Per noi significa solo che ci vuole il tempo necessario, non possiamo correre noi senza il cammino delle masse, senza le masse sappiamo che non andiamo da nessuna parte.
Questo non vuol dire non condurre le lotte che facciamo in forme sempre più incisive, anche alzando il livello quando è il caso, perché non è una lenta accumulazione di lotte che tutt’a un tratto diventa “insurrezione”, ma è uno stile di combattimento fuso con le lotte che permette ad un certo punto di trasformarle.
In questo senso non possiamo che salutare con calore e solidarietà ma anche rispetto la battaglia che stiamo facendo per tirare fuori Alfredo Cospito dal 41 bis e restituire questo compagno al movimento e in qualche maniera esserne parte. Si è visto che la lotta d’avanguardia, lo scontro frontale con lo Stato non è avventurismo, se è fondato su ragioni giuste e con un grande potenziale di condivisione e di legittimità; sono forme di lotta che permettono di scontrarsi con lo Stato e i padroni in maniera dialettica, nel senso di effettivo stimolo delle masse, di richiamo della natura vera dello scontro.
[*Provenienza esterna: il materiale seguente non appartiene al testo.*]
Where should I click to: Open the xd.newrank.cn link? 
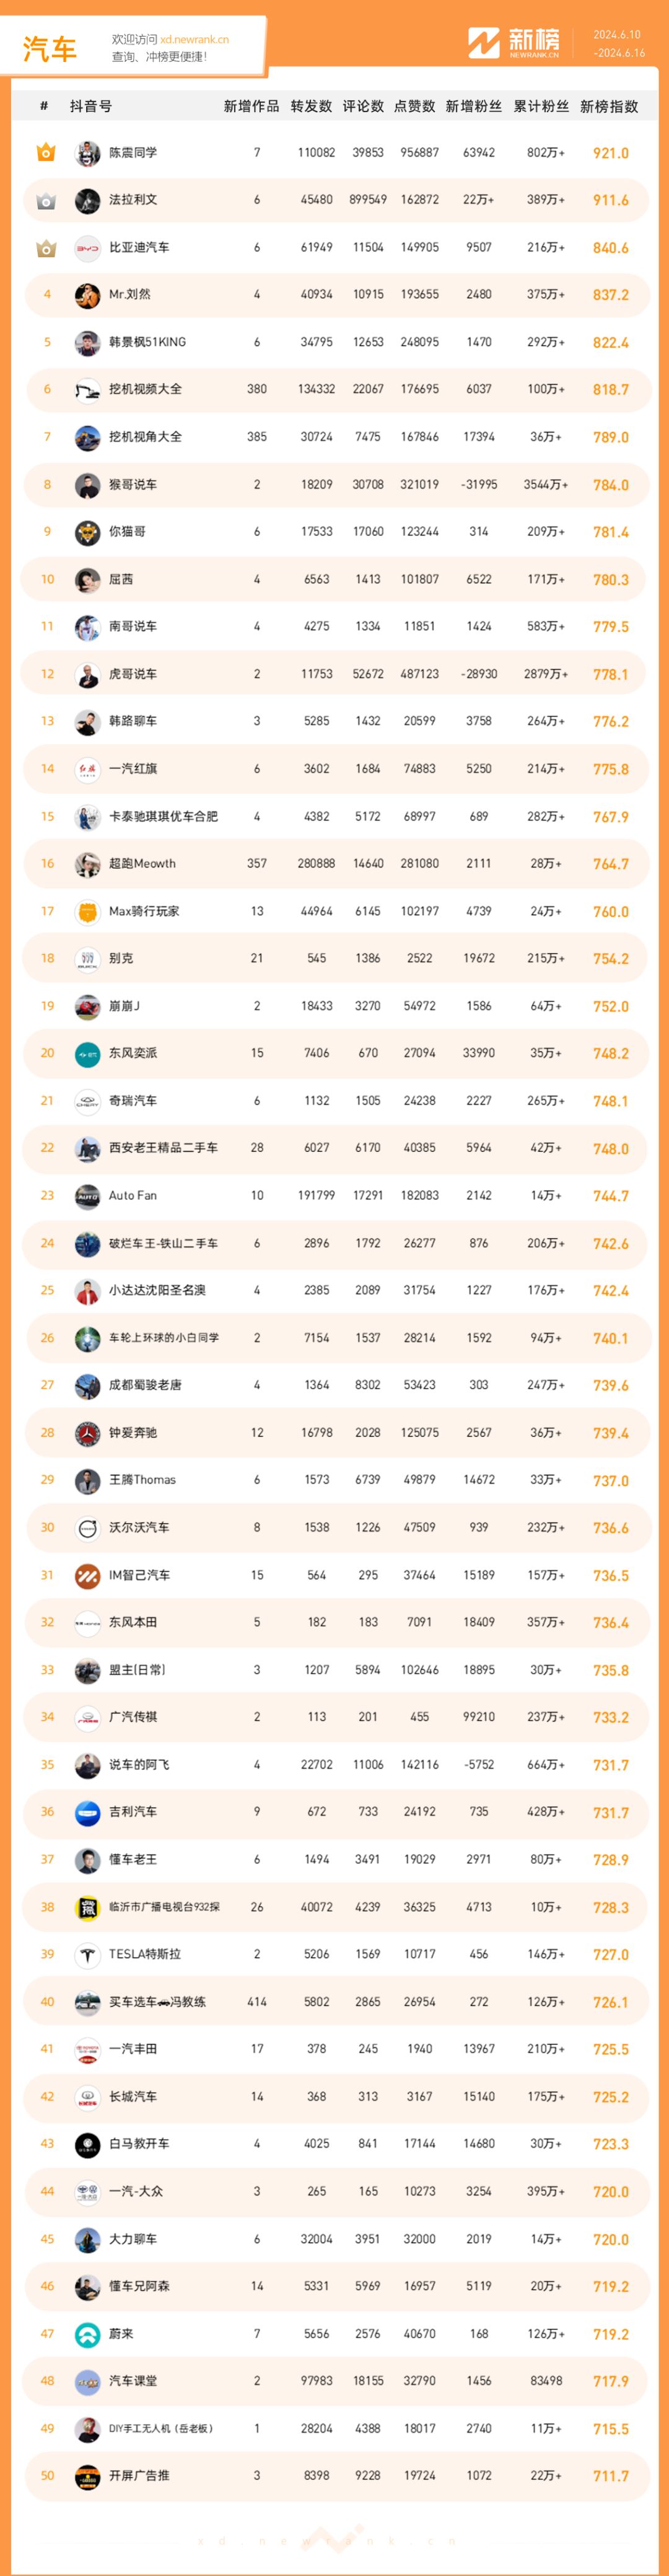[x=194, y=40]
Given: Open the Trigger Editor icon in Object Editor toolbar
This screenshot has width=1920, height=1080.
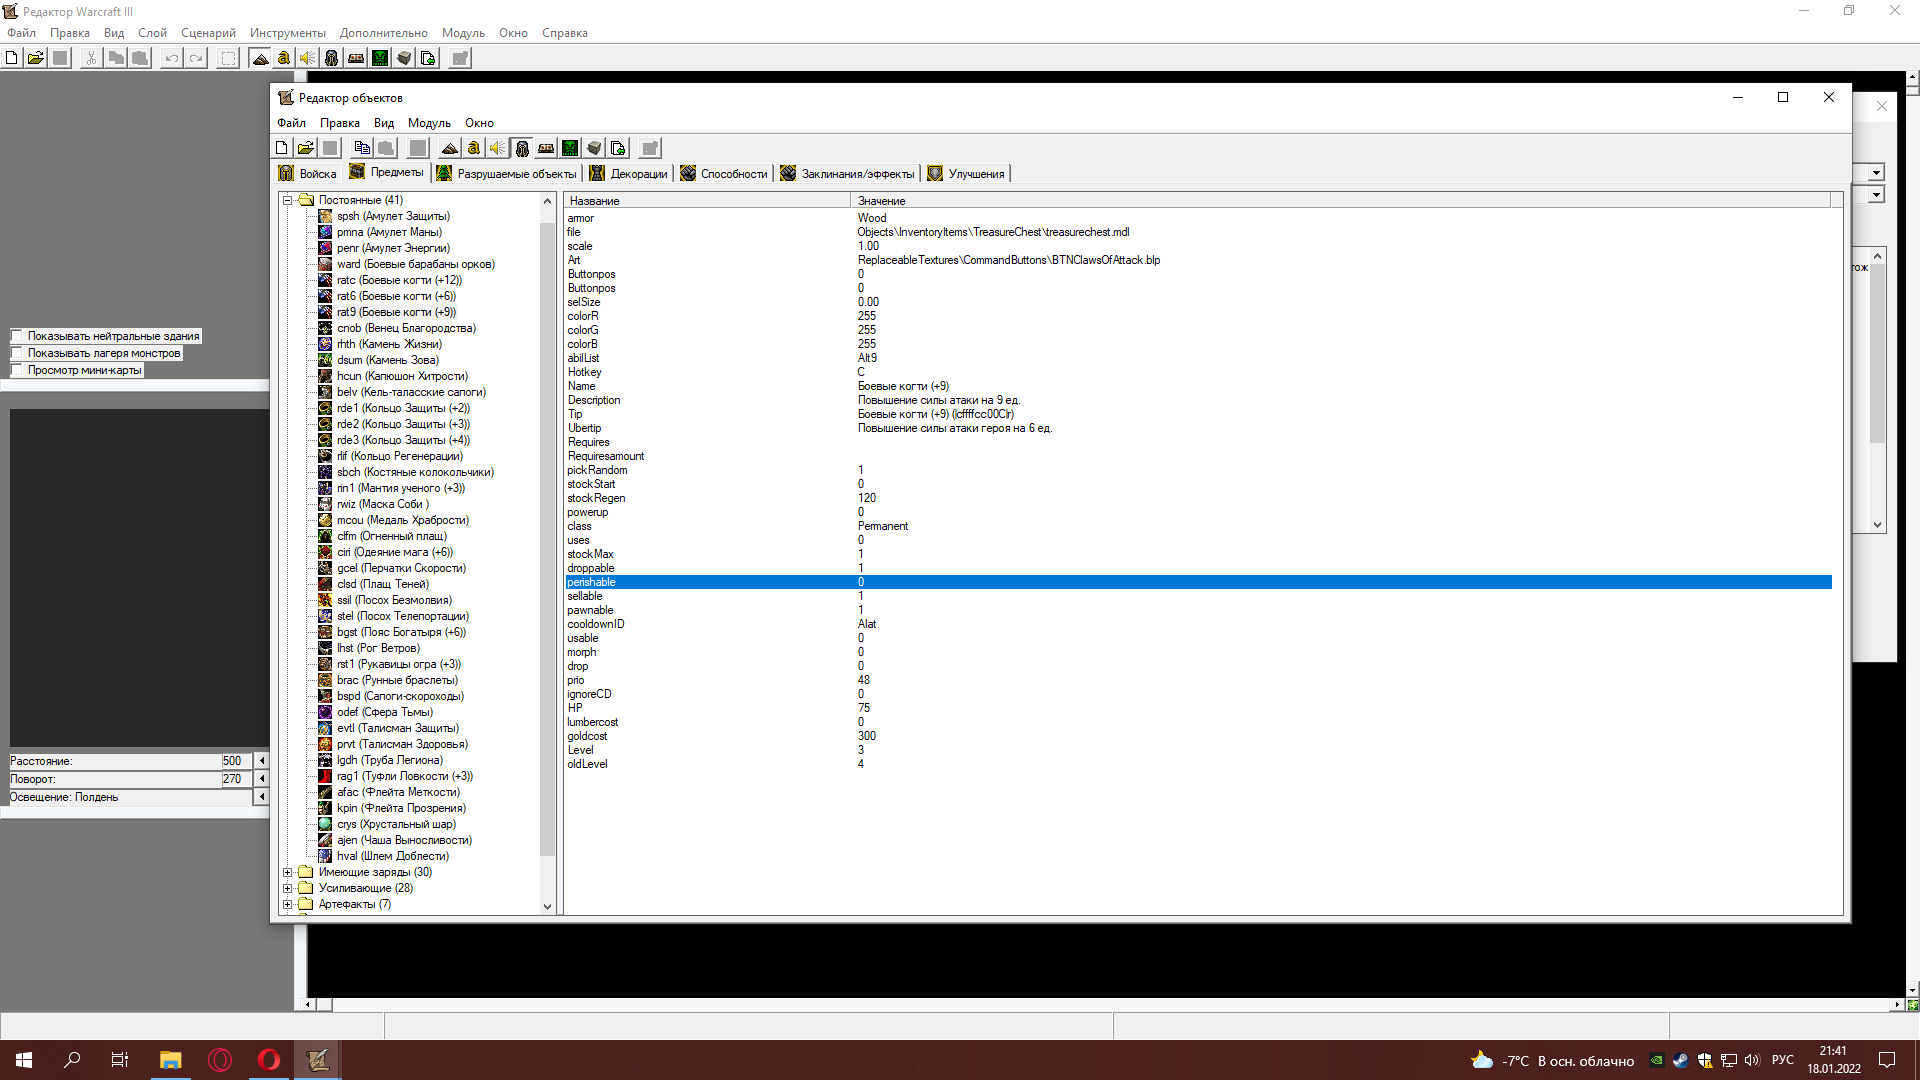Looking at the screenshot, I should click(474, 148).
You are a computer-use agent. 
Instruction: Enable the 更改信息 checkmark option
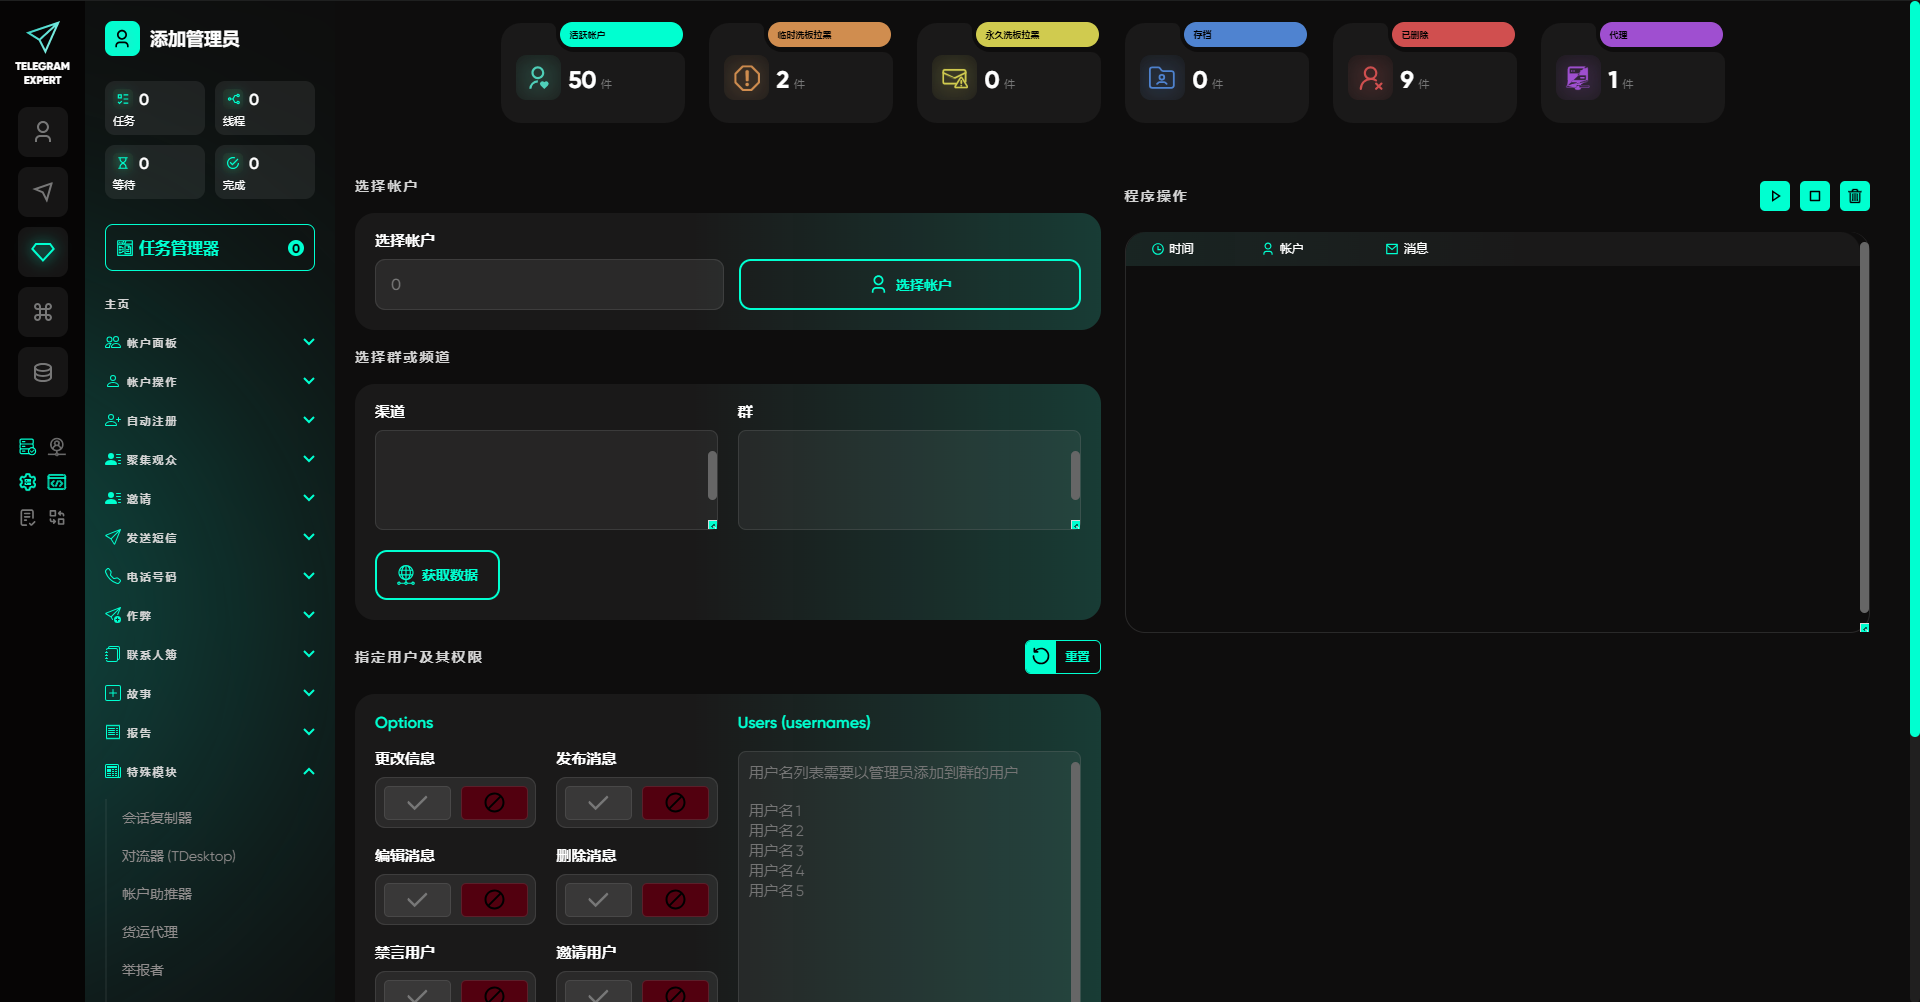tap(417, 803)
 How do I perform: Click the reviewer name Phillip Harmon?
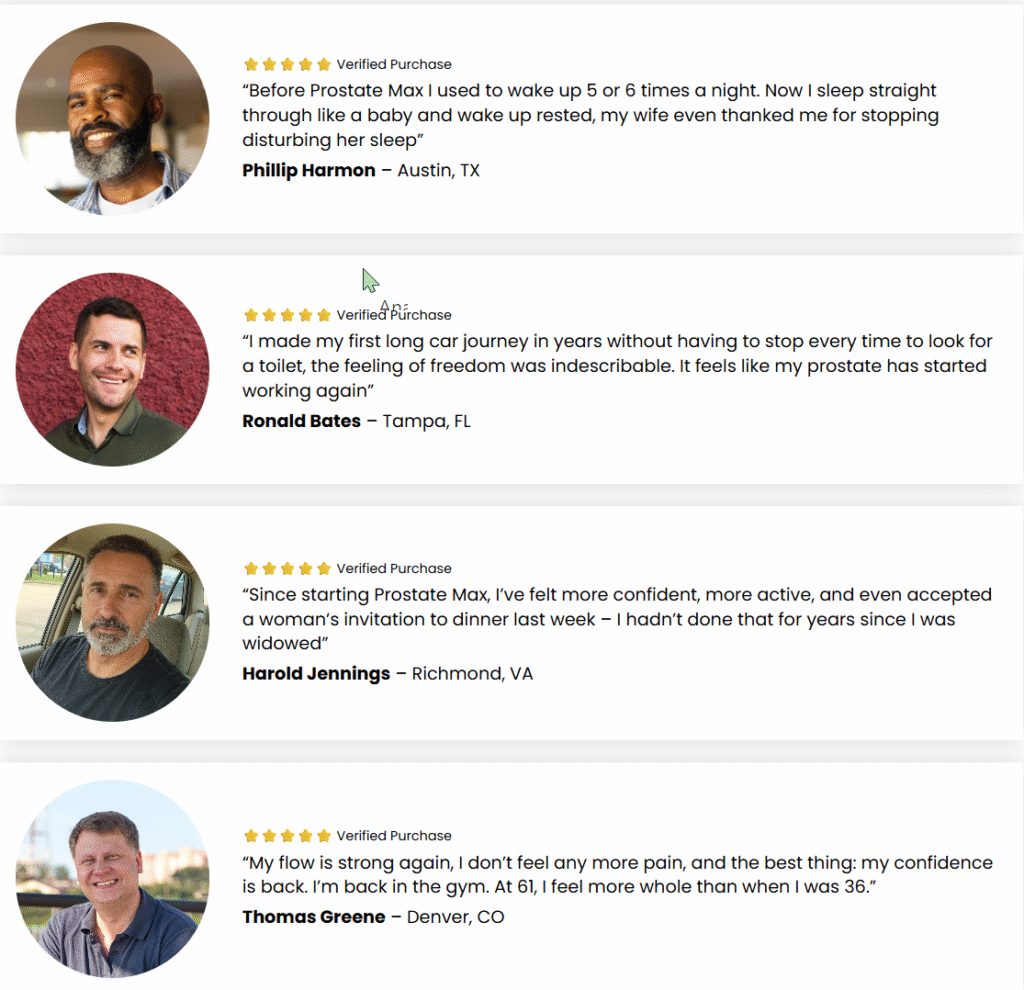(309, 171)
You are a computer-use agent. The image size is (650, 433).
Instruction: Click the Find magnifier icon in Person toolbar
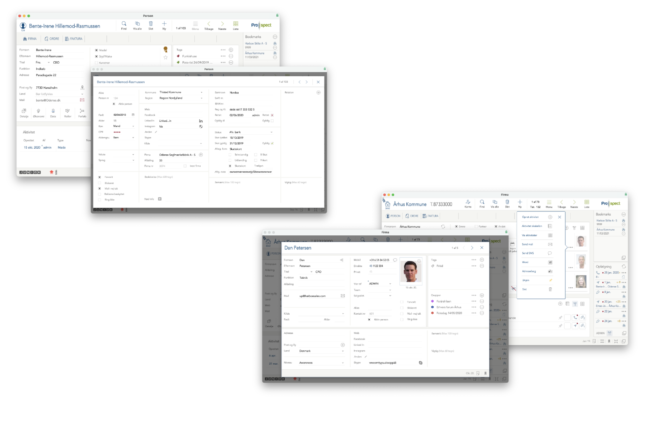pyautogui.click(x=123, y=24)

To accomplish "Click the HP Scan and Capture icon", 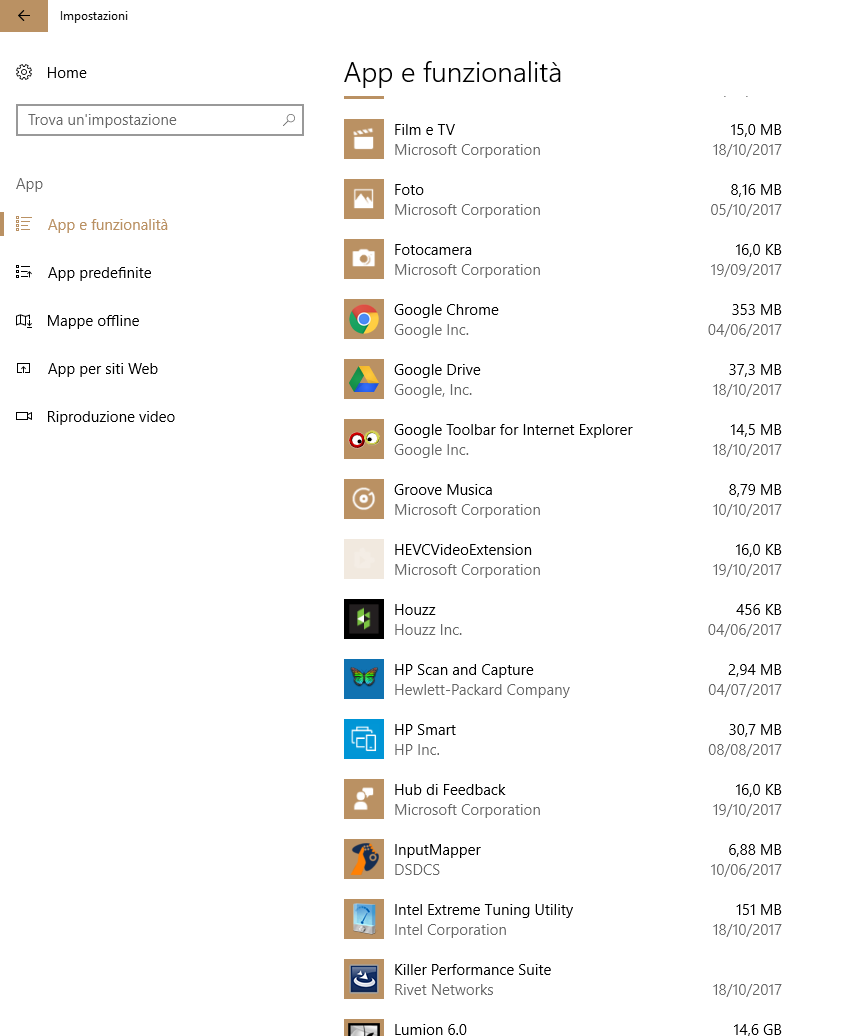I will coord(364,679).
L’Assemblea Proletaria Anticapitalista non aspetta un accumulo di forze che non potrà avvenire in maniera pacifica con dibattiti e assemblee... ma cerca di fare un passo avanti, di volta in volta, imparando e trasmettendo le cose che vogliamo fare avanzare.
Dobbiamo portare lo sguardo in avanti, se abbiamo qualcosa da dire e qualcosa da fare, lo diremo e lo faremo, altrimenti dovremo continuare a cercare la via per poter dire e fare.